An 18-year-old Caucasian female presented with bilateral lower limb paraesthesias followed by bilateral progressive leg weakness and difficulty in walking. She reported an episode of an upper respiratory tract infection 3 weeks prior to the onset of her neurological symptoms. Diagnosis of Guillain-Barré syndrome was considered and a lumbar puncture was performed. Cerebrospinal fluid revealed albuminocytologic dissociation (increased protein but normal white blood cell count) suggestive of Guillain-Barré syndrome and hence an intravenous immunoglobulin G infusion was started. Within 48 hours, she progressed to complete flaccid quadriparesis with involvement of respiratory muscles requiring mechanical ventilatory support. Whist in the intensive care unit, she developed multiple episodes of bradycardia and asystole requiring a temporary pacemaker.
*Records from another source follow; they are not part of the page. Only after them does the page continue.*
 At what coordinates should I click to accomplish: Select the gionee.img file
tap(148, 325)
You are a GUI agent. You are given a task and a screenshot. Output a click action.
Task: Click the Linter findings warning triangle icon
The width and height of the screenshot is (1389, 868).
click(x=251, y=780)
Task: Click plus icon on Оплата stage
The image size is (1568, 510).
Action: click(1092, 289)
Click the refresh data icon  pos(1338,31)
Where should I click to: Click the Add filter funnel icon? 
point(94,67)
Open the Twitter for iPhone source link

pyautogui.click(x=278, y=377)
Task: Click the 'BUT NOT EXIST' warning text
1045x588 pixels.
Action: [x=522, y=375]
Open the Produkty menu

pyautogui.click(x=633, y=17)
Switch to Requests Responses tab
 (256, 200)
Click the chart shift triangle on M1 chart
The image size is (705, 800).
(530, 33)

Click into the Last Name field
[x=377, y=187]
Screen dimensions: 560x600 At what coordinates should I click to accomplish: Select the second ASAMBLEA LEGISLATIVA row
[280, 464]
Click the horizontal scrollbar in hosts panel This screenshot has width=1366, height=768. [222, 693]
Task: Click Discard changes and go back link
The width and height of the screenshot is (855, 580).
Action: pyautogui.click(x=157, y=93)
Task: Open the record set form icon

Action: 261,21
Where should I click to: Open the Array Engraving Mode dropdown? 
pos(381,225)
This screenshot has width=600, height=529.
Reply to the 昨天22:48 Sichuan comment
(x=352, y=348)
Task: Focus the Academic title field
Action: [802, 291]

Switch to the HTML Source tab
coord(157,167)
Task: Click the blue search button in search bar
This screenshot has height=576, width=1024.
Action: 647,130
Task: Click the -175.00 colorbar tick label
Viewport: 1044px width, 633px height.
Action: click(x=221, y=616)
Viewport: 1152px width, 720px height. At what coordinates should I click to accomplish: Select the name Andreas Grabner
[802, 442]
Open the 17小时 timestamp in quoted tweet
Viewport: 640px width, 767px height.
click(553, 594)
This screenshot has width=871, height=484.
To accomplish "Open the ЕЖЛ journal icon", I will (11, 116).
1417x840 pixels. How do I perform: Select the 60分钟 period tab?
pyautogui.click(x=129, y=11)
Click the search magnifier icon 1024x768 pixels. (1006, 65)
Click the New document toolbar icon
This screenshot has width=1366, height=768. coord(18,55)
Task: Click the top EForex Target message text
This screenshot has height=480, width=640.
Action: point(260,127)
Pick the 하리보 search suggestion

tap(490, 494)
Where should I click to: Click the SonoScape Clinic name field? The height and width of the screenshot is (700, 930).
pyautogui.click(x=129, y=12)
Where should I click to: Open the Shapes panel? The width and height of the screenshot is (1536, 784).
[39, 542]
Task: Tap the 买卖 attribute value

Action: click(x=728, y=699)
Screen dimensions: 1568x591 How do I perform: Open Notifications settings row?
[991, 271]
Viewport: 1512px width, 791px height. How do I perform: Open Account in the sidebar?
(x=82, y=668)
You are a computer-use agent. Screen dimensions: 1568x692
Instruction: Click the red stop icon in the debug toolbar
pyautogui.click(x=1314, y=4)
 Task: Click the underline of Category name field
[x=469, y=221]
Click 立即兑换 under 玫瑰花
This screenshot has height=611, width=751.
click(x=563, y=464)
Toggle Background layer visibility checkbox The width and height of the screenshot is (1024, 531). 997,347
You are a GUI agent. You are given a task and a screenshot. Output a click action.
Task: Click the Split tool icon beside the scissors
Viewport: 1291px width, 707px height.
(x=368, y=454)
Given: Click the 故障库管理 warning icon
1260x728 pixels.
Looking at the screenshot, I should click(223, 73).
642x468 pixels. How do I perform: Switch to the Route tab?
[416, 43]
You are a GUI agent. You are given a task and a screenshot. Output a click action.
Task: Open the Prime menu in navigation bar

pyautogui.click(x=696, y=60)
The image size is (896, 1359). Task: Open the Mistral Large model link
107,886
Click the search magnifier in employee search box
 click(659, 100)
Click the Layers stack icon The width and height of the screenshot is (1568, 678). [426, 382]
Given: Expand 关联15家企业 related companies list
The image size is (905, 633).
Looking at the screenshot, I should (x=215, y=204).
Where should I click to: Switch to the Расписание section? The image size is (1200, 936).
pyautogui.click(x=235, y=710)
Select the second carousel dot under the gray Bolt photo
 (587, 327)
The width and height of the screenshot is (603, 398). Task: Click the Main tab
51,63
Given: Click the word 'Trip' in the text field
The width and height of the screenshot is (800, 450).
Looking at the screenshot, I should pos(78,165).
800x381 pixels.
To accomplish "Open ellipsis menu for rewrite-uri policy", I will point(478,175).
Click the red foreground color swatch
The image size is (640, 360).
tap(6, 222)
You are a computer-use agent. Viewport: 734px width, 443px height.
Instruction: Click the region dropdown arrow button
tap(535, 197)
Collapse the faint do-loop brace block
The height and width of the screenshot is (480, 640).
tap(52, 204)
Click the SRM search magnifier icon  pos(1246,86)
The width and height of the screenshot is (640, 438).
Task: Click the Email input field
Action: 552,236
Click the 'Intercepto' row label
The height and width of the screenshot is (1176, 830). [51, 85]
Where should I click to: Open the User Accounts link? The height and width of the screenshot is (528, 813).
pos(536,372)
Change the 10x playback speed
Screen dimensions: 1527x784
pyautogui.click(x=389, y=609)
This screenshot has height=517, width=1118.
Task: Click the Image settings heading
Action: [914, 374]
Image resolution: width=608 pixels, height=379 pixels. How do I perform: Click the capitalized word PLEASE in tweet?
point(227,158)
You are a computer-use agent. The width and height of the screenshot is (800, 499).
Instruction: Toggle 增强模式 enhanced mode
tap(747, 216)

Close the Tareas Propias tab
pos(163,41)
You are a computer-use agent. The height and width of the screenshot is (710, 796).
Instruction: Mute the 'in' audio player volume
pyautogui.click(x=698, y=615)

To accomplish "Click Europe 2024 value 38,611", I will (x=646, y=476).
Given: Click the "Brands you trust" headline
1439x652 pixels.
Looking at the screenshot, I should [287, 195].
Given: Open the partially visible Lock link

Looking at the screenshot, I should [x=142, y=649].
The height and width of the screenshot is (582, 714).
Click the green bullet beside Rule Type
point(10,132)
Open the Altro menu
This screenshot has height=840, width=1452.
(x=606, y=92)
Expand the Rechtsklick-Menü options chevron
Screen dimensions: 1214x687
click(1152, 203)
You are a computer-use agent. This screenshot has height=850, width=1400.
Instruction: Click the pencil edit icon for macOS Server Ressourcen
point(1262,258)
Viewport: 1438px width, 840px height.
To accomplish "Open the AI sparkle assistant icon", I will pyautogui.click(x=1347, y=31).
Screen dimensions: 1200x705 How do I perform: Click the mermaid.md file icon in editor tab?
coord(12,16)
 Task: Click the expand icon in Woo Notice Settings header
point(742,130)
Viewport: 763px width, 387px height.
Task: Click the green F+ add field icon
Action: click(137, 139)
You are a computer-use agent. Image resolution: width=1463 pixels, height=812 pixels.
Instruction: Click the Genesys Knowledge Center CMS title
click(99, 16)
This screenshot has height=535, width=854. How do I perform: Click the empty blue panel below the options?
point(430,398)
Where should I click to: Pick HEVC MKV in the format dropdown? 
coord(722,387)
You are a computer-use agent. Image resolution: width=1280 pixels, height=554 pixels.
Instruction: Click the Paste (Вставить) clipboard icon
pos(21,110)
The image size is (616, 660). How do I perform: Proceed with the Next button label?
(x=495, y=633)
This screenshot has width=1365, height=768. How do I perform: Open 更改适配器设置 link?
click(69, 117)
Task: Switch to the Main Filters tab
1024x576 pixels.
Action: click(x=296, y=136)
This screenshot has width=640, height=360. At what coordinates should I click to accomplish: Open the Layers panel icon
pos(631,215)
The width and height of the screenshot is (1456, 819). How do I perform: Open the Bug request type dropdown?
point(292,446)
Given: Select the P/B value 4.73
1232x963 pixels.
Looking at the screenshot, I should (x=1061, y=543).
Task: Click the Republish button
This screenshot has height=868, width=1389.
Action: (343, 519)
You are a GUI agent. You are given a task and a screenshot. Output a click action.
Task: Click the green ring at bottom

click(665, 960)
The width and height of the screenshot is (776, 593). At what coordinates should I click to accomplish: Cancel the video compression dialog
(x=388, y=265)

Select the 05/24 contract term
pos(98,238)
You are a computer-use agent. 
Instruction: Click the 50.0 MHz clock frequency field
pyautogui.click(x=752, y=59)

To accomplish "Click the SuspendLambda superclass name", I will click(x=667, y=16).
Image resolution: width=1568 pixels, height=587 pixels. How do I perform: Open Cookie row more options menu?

In view of the persistent requirement for the temporary pacemaker for more than 5 days, she received a permanent pacemaker. She returned for follow-up three months after discharge with an intermittent need for ventricular pacing.
Guillain-Barré syndrome can result in permanent damage to the cardiac conduction system. Patients with multiple episodes of bradycardia and asystole in the setting of Guillain-Barré syndrome should be evaluated and considered as potential candidates for permanent pacemaker implantation.